Shares of the $34 million closed-end fund, which trades on Nasdaq under the ticker “CUBA,” soared by as much as 47 percent to a seven-year high after reports of the breakthrough early on Wednesday. By the close of trading it had gained 28.9 percent on the day.
Its holdings include around 60 securities that fund manager Thomas Herzfeld believes would benefit from an eventual end to the U.S. economic embargo against Cuba.
Volume topped 24 million shares, by far a record amount of trading for the fund and the day’s total by early afternoon was the equivalent of nearly 50 percent of the cumulative volume the fund has experienced since its listing in 1994.

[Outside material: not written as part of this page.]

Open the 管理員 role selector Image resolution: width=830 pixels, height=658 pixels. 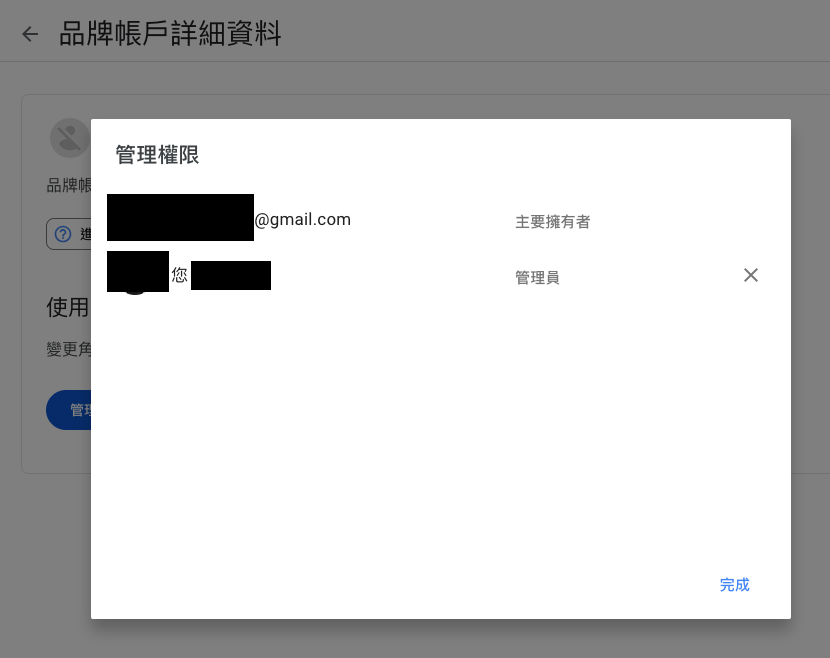pos(537,277)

That excessive demand pushed the fund’s price to gain far more than most of the stocks it holds. That is because, unlike open-ended funds, closed-end funds have a fixed number of shares. As a result, their value reflects both the underlying assets as well as the supply-and-demand dynamics of the fund shares themselves, leading some funds to trade at a discount to their underlying assets and others that are in high demand to trade at a premium.
Still, several of Herzfeld’s holdings were outperforming the wider market on Wednesday.
Its largest stake is Panamanian airline Copa Holdings SA, accounting for around 8.5 percent of fund assets. Shares of the airline, which flies into Havana from its Bogota hub in Colombia were up 5.4 percent.
By comparison, the broad S&P 500 index was up just over 1 percent.
MasTec Inc., a U.S.-based construction services company, is the No. 2 holding accounting for 6.3 percent of fund assets and was up 7.3 percent.
The fund also holds shares of several cruise line operators that could benefit from increased tourism, and all saw big gains on the day. Royal Caribbean rose 6.6 percent to a record, Norwegian Cruise Line Holdings gained 4.6 percent to end just shy of a record high and Carnival Corp gained 3.5 percent to finish the day at its highest since early 2011.
Other top fund holdings include Latin American soft drink distributor Cola-Cola Femsa, up 2.4 percent; shipping and agribusiness concern Seaboard Corp, up 3.2 percent; and U.S. home builder Lennar Corp, up 4.3 percent.
U.S. agricultural exporters stand to benefit as more traditional trade financing is being made available to customers in Cuba, who have previously had to pay cash in advance, said Jorge Dominguez, a professor at Harvard University.
Providers of telecommunication services and building materials for residential construction also will be allowed to sell into the country.
“A company that would export building materials for private residential construction would be a winner,” Dominguez said.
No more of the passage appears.